Legalisasi Uang Anggota Dewan
Koran Tempo, Rabu 14 Februari 2007

A. Bakir Ihsan

Masyarakat seperti keranjang sampah bencana. Di tengah bencana yang bertubi-tubi, masyarakat harus berduka atas ulah para wakilnya yang sibuk mengurusi tunjangan pribadinya berdasarkan PP Nomor 37 Tahun 2006 tentang kedudukan protokoler dan keuangan pimpinan dan anggota DPRD. Walaupun pasal 14 huruf d terkait tunjangan yang sangat kontroversial dicabut (direvisi), namun hal tersebut masih disikapi beragam. Pada Senin (12 Februari), sekitar seribu anggota DPRD provinsi, kabupaten/kota mendatangi gedung DPR, jakarta, untuk memprotes revisi tersebut.

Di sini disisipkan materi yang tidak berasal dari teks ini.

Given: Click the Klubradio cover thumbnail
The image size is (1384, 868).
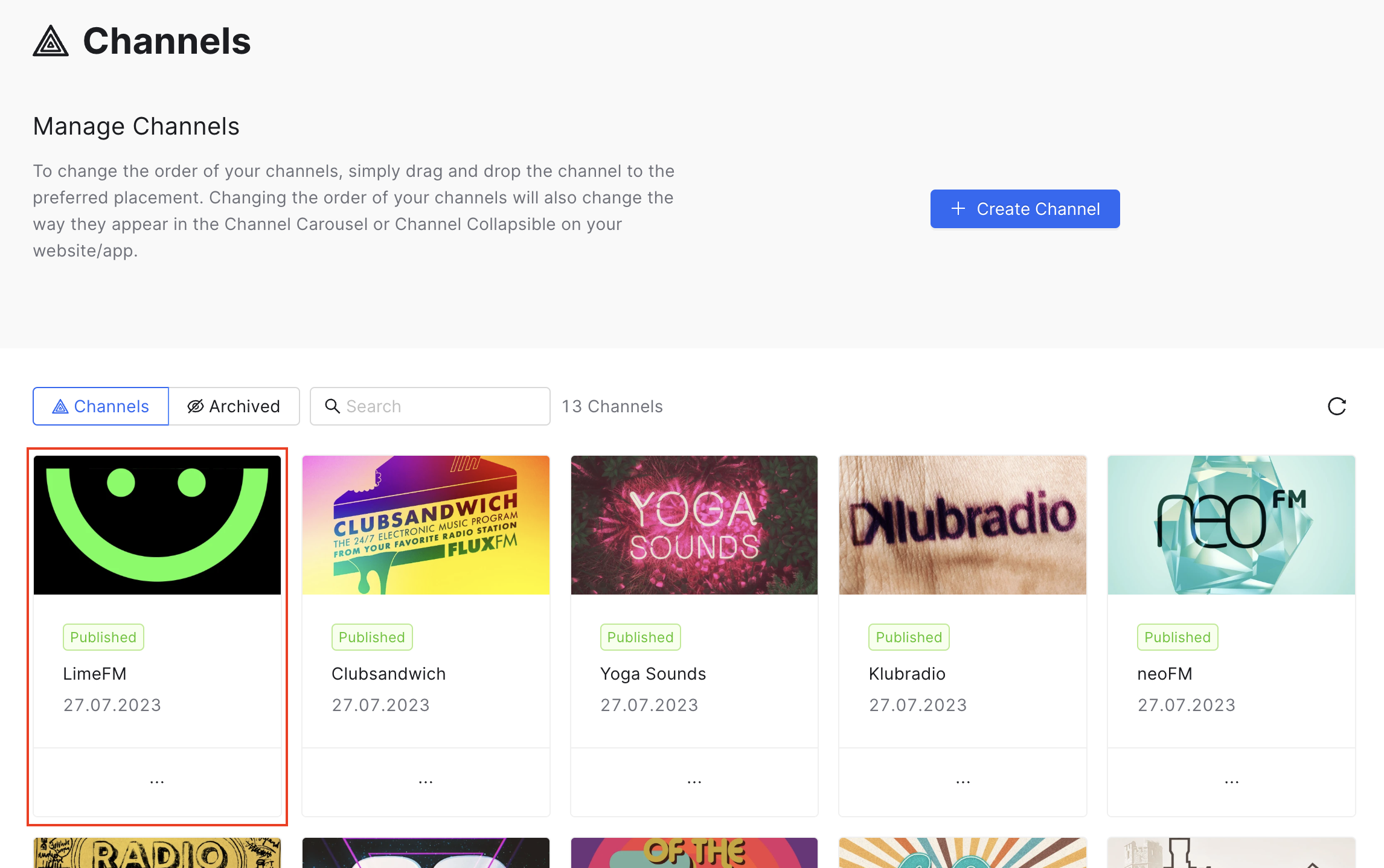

Persoalan sebenarnya bukan pada pencabutan pasal atau pengembalian rapelan, namun kecenderungan money oriented di kalangan anggota dewan mulai dari pusat sampai daerah tak pernah lekang. Dalih mereka sangat mulia, yaitu untuk kepentingan rakyat. Ironisnya, rakyat tak pernah merasakan manfaatnya. Terbukti rakyat lebih sering menyuarakan kepentingannya melalui aksi demonstrasi, bukan melalui jalur anggota dewan sebagai wakilnya.

Misi PP 37 tersebut pun sangat mulia, yaitu untuk mencegah terperangkapnya anggota dewan di daerah dari jaring-jaring korupsi. Namun sayangnya PP ini menjadi tempat berlindung atas upaya legalisasi berbagai langkah anggota dewan untuk mendapatkan fasilitas tanpa terjebak dalam jerat korupsi, sebagaimana terjadi pada masa sebelumnya.

Krisis Kepercayaan
Peraturan-peraturan yang terkait dengan fasilitas anggota dewan selalu mendapat reaksi keras. Reaksi ini muncul akibat krisis kepercayaan rakyat terhadap para wakilnya. Belum hilang dalam ingatan kita, perilaku anggota dewan yang terjerat dalam korupsi berjamaah. Belum terhapus dari memori kita anggota dewan yang lebih suka studi banding daripada turun langsung pada rakyat. Belum lagi cacat moral yang selalu menerpa anggota dewan mulai perselingkuhan sampai perjudian.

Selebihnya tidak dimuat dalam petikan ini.